__To be done__. Please collect each line in the listing below that contains the string "pixels". Treat uppercase and lowercase as different.

__Material for this exercise__.
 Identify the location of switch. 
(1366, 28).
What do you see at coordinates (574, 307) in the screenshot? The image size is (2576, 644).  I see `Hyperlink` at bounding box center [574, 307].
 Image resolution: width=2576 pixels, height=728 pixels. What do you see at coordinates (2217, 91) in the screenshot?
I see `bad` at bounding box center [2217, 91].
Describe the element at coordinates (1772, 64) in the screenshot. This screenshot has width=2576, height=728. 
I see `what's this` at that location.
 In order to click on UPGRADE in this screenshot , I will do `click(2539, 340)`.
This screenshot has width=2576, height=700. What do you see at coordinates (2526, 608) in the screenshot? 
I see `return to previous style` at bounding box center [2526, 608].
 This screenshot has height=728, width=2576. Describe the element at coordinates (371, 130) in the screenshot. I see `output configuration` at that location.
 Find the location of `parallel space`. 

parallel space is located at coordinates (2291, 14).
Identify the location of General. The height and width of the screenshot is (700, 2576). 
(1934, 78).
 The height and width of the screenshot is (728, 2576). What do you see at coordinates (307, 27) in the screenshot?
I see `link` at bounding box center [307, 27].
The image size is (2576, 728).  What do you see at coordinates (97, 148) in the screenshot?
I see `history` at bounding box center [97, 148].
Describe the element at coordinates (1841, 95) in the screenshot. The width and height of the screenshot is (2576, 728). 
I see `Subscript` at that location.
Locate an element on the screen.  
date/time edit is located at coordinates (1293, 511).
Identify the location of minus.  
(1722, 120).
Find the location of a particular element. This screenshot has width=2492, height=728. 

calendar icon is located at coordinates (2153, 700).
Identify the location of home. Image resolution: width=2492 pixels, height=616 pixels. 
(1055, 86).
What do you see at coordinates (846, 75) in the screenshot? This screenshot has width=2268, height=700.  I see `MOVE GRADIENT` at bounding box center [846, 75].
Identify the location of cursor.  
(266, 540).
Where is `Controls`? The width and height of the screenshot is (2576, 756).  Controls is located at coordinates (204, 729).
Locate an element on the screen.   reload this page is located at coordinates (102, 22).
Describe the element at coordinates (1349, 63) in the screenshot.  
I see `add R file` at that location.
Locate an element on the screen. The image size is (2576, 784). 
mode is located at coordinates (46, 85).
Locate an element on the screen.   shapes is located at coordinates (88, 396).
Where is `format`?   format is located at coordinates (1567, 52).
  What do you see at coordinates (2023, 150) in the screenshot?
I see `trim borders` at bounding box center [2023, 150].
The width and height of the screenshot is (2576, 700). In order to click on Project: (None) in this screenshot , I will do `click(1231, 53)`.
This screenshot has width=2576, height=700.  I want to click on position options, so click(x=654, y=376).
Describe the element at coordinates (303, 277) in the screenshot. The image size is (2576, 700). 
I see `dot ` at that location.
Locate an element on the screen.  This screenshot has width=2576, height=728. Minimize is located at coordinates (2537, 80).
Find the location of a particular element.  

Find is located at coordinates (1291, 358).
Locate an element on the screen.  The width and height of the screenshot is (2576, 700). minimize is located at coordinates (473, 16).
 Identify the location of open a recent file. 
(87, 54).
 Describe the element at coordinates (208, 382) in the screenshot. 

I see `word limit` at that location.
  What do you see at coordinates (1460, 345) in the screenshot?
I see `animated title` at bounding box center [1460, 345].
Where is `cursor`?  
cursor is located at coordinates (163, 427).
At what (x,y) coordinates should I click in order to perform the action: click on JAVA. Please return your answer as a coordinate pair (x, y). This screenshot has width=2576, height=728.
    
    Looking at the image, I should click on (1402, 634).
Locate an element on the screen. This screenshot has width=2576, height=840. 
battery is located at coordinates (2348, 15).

__Finished answer__.
 Image resolution: width=2576 pixels, height=728 pixels. What do you see at coordinates (2217, 91) in the screenshot?
Identify the location of home. Image resolution: width=2492 pixels, height=616 pixels. 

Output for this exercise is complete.